→ **PROBLEM TO WORK ON**
Leave no picture in, and give every entry again exactly.

Stored data entries:
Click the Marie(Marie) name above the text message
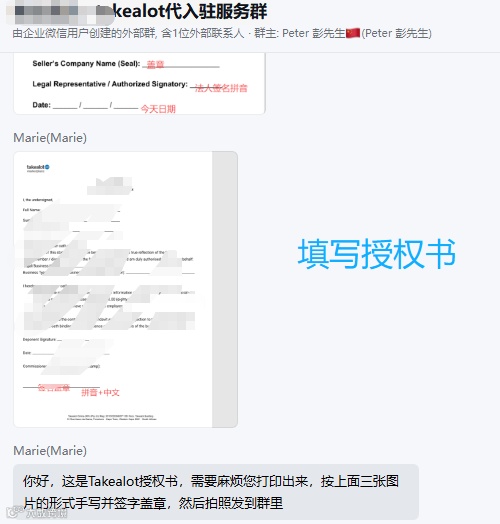This screenshot has height=524, width=500. tap(50, 451)
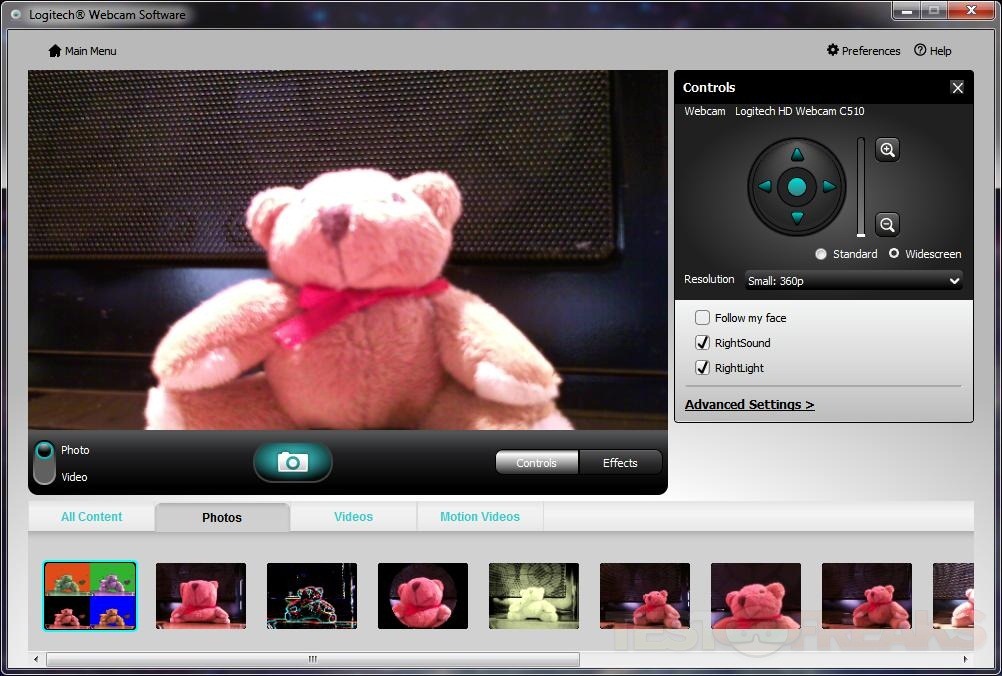Viewport: 1002px width, 676px height.
Task: Uncheck the RightSound option
Action: (x=703, y=343)
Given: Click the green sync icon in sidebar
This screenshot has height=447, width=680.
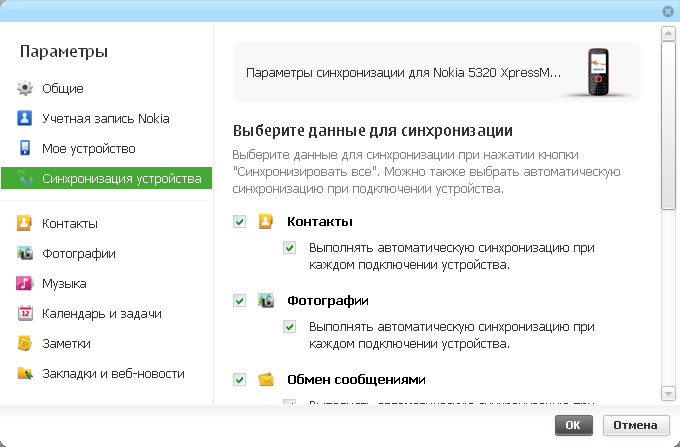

→ **RESULT FOR THIS TASK**
Click the Marie(Marie) name above the text message
This screenshot has height=524, width=500. tap(50, 451)
Viewport: 1002px width, 676px height.
Task: Uncheck the RightSound option
Action: (x=703, y=343)
Given: Click the green sync icon in sidebar
This screenshot has height=447, width=680.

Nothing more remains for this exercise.